Karena demam dan penemuan klinis tersamarkan oleh karena terapi kortikosteroid,
kecurigaan dini, pemeriksaan, dan terapi inisiasi terapi antibiotic penting dilakukan.
Peran dari terapi antibiotic profilaksis selama relaps sindrom nefrotik masih
controversial.
Anak dengan sindrom nefrotik juga mengalami peningkatan resiko terjadinya
kejadian thromboembolik. Insiden komplikasi ii pada anak adalah 2-5%, dimana
angkanya jauh lebih kecil dibandingkan orang dewasa dengan sindrom nefrotik.
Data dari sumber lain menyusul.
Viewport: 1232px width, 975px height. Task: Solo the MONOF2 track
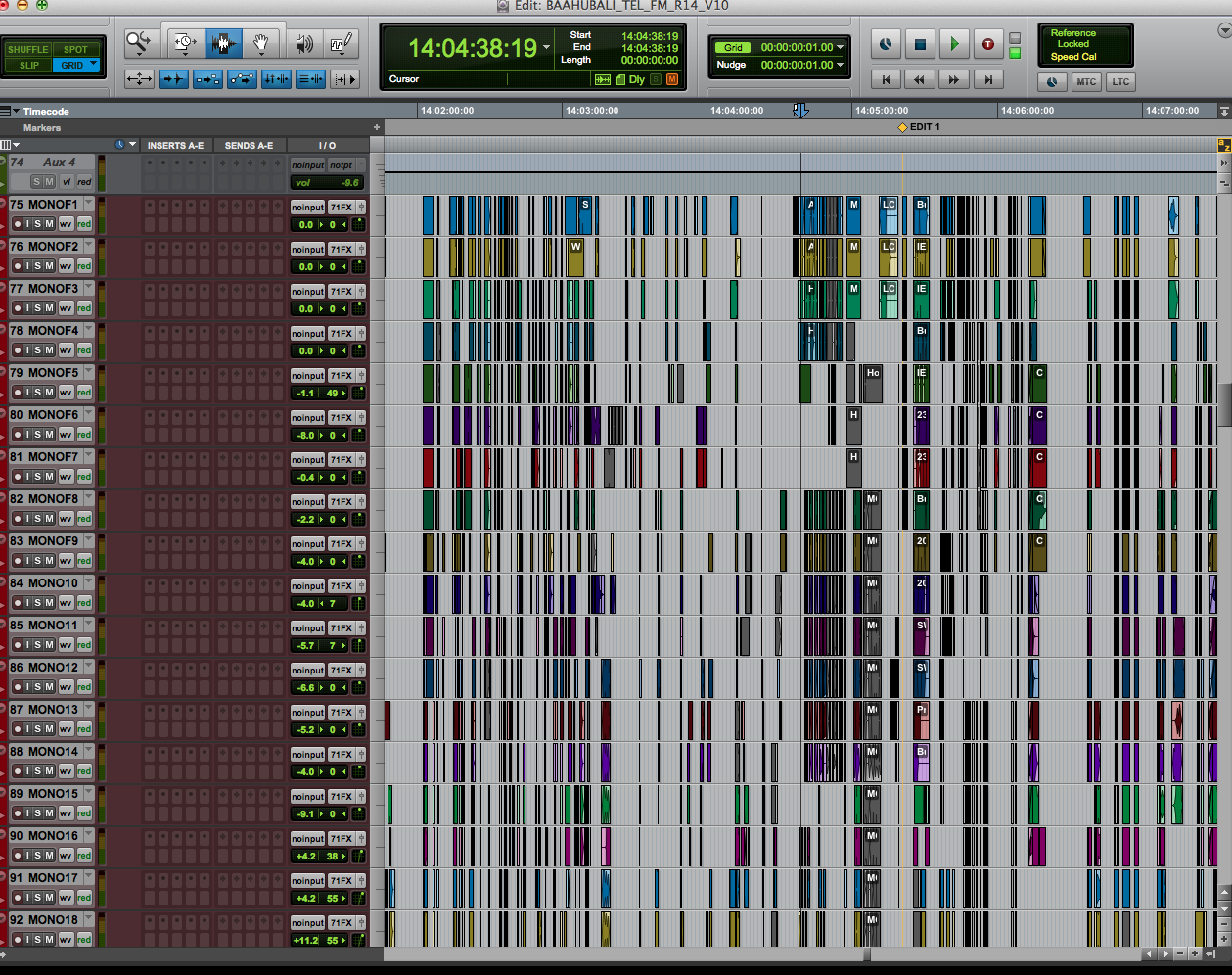(38, 266)
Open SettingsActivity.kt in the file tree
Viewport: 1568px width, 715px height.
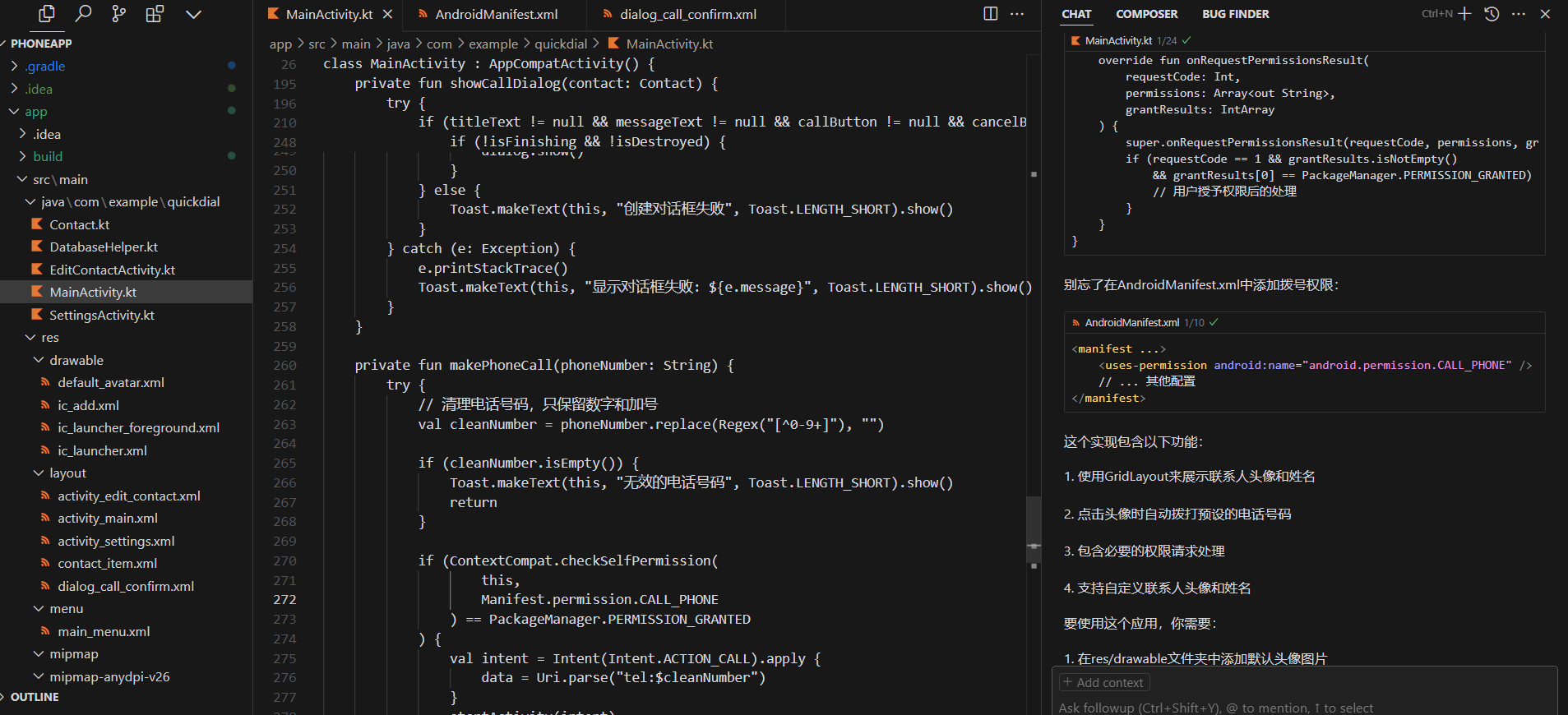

Resiko trombosis terkait dengan peningkatan faktro prothrombotik (fibrinogen,
thrombositosis, hemokonsentrasi, dan immobilisasi) dan penurunan faktor fibrinolytik
(menurunnya antithrombin III, protin C dan S akibat berkemih). Antikoagulasi
profilaksis tidak direkomendaksikan pada anak-anak kecuali telah terjadi kejadian
thromboembolik. Diuresis berlebihan juga sebaiknya dicegah dan penggunaan kateter
dibatasi karena merupakan salah satu faktor yang meningkatkan komplikasi
pembekuan.
PROGNOSIS.
Kebanyakan anak dengan sindrom nefrotik memiliki relapse yang berulang, dimana
biasanya menurun frekuensinya seiring dengan bertambahnya usia anak. Walaupun
tidak ada cara yang terbukti untuk memprediksi perjalanan penyakit ini, anak yang
berespon baik dengan terapi steroid dan tidak pernah mengalami relapse selama 6
bulan pertama setelah diagnosis sepertinya jarang mengalami relapse dikemudian
hari. Penting untuk menjelaskan kepada keluarga pada anak dengan sindrom nefrotik
yang berespon baik pada steroid jarang mengalami penyakit ginjal kronis, penyakit ini
juga bukan herediter, dan bahwa anak akan tetap subur (jika tidak menjalani terapi
cyclofosfamid). Untuk menjaga efek psikologis dari anak, dokter sebaiknya
menekankan bahwa pada masa remisi anak sebaiknya dianggap normal dan dapat
menjalani diet dan aktivitas seperti semula, tanpa melakukan pemeriksaan protein
pada urin.
Anak dengan sindrom nefrotik yang resisten terhadap steroid, kebanyakan disebabkan
oleh FSGS, biasanya memiliki prognosis yang lebih jelek. Anak ini dapat mengalami
insufisiensi renal progressice, dan pada akhirnya menyebabkan penyakit ginjal
stadium akhir dan membutuhkan dialysis atau transplantasi ginjal.